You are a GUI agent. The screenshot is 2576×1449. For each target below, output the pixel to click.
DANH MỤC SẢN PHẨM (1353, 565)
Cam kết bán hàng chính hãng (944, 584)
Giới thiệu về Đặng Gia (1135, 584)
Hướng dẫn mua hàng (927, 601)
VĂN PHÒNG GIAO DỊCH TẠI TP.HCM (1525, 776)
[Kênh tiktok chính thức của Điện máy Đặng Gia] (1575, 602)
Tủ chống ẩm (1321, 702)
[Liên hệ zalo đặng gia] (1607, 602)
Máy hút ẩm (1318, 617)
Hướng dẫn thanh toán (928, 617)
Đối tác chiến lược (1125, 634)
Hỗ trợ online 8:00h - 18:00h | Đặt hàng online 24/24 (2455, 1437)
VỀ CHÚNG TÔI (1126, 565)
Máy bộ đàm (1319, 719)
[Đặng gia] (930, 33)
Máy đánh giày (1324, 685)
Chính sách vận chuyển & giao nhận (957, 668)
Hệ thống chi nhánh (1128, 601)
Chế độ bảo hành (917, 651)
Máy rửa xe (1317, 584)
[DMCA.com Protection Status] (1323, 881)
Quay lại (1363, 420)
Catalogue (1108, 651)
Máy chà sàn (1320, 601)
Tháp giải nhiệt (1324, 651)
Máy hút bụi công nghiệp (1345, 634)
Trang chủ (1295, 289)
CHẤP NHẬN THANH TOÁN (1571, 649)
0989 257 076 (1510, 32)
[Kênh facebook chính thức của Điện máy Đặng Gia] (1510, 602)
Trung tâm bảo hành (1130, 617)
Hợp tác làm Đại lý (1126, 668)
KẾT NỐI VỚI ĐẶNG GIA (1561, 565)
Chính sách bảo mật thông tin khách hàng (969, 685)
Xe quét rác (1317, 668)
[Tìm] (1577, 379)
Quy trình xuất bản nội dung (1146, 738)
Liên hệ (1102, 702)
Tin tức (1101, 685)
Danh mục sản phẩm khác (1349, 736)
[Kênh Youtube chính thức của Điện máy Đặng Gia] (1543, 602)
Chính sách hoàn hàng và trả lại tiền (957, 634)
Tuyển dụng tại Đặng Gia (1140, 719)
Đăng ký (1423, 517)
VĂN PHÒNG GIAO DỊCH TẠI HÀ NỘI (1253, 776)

◆ ◆ ◆ ◆

**Your assignment**
All lines from the first line of the listing above through the line containing "VĂN PHÒNG GIAO DỊCH TẠI TP.HCM (1525, 776)" are to be retyped exactly. Leave out any other line.

**Finished exercise**
You are a GUI agent. The screenshot is 2576×1449. For each target below, output the pixel to click.
DANH MỤC SẢN PHẨM (1353, 565)
Cam kết bán hàng chính hãng (944, 584)
Giới thiệu về Đặng Gia (1135, 584)
Hướng dẫn mua hàng (927, 601)
VĂN PHÒNG GIAO DỊCH TẠI TP.HCM (1525, 776)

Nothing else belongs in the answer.